**What is needed**
Transcribe each line below without altering anything.

**Exercise material**
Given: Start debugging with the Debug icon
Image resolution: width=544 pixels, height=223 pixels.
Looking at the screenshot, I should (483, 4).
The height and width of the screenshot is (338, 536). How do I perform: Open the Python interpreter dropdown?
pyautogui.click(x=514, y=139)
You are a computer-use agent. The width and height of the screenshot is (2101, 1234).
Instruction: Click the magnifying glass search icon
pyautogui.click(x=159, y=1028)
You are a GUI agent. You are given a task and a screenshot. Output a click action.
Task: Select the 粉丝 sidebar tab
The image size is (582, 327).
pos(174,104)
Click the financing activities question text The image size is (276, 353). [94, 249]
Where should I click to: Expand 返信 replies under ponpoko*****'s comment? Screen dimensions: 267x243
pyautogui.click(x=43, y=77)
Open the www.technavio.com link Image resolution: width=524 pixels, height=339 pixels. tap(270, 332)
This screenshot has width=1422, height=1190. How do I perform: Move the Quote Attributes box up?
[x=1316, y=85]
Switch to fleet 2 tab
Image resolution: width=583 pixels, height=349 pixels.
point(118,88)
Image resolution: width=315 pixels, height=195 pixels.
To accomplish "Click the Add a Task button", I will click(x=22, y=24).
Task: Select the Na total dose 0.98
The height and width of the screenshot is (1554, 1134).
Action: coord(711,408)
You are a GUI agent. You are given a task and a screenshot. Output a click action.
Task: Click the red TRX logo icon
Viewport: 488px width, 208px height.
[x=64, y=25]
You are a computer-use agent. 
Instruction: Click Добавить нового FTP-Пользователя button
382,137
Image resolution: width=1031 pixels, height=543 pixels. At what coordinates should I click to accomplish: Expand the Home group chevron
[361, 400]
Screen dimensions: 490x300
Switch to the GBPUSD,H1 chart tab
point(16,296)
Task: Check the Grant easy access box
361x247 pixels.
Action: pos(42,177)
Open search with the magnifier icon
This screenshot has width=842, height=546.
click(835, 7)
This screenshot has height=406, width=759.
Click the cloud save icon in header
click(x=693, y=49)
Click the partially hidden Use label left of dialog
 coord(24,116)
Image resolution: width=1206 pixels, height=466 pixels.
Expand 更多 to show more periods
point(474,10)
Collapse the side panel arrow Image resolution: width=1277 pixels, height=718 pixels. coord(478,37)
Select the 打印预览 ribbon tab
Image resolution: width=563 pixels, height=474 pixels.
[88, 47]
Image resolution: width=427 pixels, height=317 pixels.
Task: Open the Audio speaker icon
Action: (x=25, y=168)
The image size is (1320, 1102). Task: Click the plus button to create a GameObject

**Answer space**
Given: Start debugging with the Debug icon
Image resolution: width=544 pixels, height=223 pixels.
Looking at the screenshot, I should (483, 4).
The height and width of the screenshot is (338, 536). How do I perform: Open the Python interpreter dropdown?
pyautogui.click(x=514, y=139)
You are a computer-use agent. The width and height of the screenshot is (2101, 1234).
Instruction: Click the magnifying glass search icon
pyautogui.click(x=159, y=1028)
You are a GUI agent. You are given a task and a screenshot. Output a click action.
Task: Select the 粉丝 sidebar tab
The image size is (582, 327).
pos(174,104)
Click the financing activities question text The image size is (276, 353). [94, 249]
Where should I click to: Expand 返信 replies under ponpoko*****'s comment? Screen dimensions: 267x243
pyautogui.click(x=43, y=77)
Open the www.technavio.com link Image resolution: width=524 pixels, height=339 pixels. tap(270, 332)
This screenshot has width=1422, height=1190. How do I perform: Move the Quote Attributes box up?
[x=1316, y=85]
Switch to fleet 2 tab
Image resolution: width=583 pixels, height=349 pixels.
point(118,88)
Image resolution: width=315 pixels, height=195 pixels.
To accomplish "Click the Add a Task button", I will click(x=22, y=24).
Task: Select the Na total dose 0.98
The height and width of the screenshot is (1554, 1134).
Action: coord(711,408)
You are a GUI agent. You are given a task and a screenshot. Output a click action.
Task: Click the red TRX logo icon
Viewport: 488px width, 208px height.
[x=64, y=25]
You are a computer-use agent. 
Instruction: Click Добавить нового FTP-Пользователя button
382,137
Image resolution: width=1031 pixels, height=543 pixels. At what coordinates should I click to accomplish: Expand the Home group chevron
[361, 400]
Screen dimensions: 490x300
Switch to the GBPUSD,H1 chart tab
point(16,296)
Task: Check the Grant easy access box
361x247 pixels.
Action: pos(42,177)
Open search with the magnifier icon
This screenshot has width=842, height=546.
click(835, 7)
This screenshot has height=406, width=759.
Click the cloud save icon in header
click(x=693, y=49)
Click the partially hidden Use label left of dialog
 coord(24,116)
Image resolution: width=1206 pixels, height=466 pixels.
Expand 更多 to show more periods
point(474,10)
Collapse the side panel arrow Image resolution: width=1277 pixels, height=718 pixels. coord(478,37)
Select the 打印预览 ribbon tab
Image resolution: width=563 pixels, height=474 pixels.
[88, 47]
Image resolution: width=427 pixels, height=317 pixels.
Task: Open the Audio speaker icon
Action: (x=25, y=168)
The image size is (1320, 1102). Task: Click the plus button to create a GameObject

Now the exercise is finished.